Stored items
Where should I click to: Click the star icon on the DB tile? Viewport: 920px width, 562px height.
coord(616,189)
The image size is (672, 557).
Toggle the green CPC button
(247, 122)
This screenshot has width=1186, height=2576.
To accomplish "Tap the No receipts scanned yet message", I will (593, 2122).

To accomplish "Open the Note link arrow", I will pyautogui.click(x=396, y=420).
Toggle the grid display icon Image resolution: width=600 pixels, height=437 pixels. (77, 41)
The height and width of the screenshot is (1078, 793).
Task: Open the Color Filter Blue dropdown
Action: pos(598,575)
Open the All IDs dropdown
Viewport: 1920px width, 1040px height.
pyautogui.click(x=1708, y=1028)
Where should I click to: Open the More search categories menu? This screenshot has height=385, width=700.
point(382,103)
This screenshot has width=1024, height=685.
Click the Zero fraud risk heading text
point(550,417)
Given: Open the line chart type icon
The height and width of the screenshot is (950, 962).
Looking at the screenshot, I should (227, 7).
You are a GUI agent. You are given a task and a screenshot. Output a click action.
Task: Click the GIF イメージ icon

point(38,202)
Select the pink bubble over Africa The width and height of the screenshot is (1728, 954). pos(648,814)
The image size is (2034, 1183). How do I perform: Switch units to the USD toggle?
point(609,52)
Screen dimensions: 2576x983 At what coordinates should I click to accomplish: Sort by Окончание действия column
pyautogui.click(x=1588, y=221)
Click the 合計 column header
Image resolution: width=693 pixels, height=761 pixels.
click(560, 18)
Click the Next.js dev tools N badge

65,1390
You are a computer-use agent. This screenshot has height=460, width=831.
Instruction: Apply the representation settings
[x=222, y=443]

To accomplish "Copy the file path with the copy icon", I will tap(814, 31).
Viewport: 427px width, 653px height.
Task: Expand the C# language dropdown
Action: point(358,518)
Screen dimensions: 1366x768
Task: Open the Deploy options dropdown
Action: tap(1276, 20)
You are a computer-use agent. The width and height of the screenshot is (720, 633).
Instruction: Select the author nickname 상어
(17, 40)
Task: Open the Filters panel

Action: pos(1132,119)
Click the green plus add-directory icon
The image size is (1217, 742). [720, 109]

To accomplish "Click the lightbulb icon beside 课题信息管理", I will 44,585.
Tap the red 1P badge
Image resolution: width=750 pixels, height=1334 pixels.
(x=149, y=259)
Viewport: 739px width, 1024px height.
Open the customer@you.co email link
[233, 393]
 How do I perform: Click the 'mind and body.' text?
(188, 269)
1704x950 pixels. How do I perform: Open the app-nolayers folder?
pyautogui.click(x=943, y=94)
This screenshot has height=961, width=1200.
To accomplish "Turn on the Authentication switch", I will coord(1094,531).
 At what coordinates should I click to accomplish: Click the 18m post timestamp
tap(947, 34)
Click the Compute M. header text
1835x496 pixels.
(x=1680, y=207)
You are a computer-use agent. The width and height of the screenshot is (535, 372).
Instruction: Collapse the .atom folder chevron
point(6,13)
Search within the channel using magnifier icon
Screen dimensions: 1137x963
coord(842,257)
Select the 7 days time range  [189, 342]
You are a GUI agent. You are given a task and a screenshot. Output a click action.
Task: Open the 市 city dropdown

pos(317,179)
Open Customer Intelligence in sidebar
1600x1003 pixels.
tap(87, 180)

» PROBLEM: Repeat the lines above, from the one containing "Instruction: Collapse the" to the final line, word for word and with nothing else.

» ANSWER SPACE:
Instruction: Collapse the .atom folder chevron
point(6,13)
Search within the channel using magnifier icon
Screen dimensions: 1137x963
coord(842,257)
Select the 7 days time range  [189, 342]
You are a GUI agent. You are given a task and a screenshot. Output a click action.
Task: Open the 市 city dropdown

pos(317,179)
Open Customer Intelligence in sidebar
1600x1003 pixels.
tap(87, 180)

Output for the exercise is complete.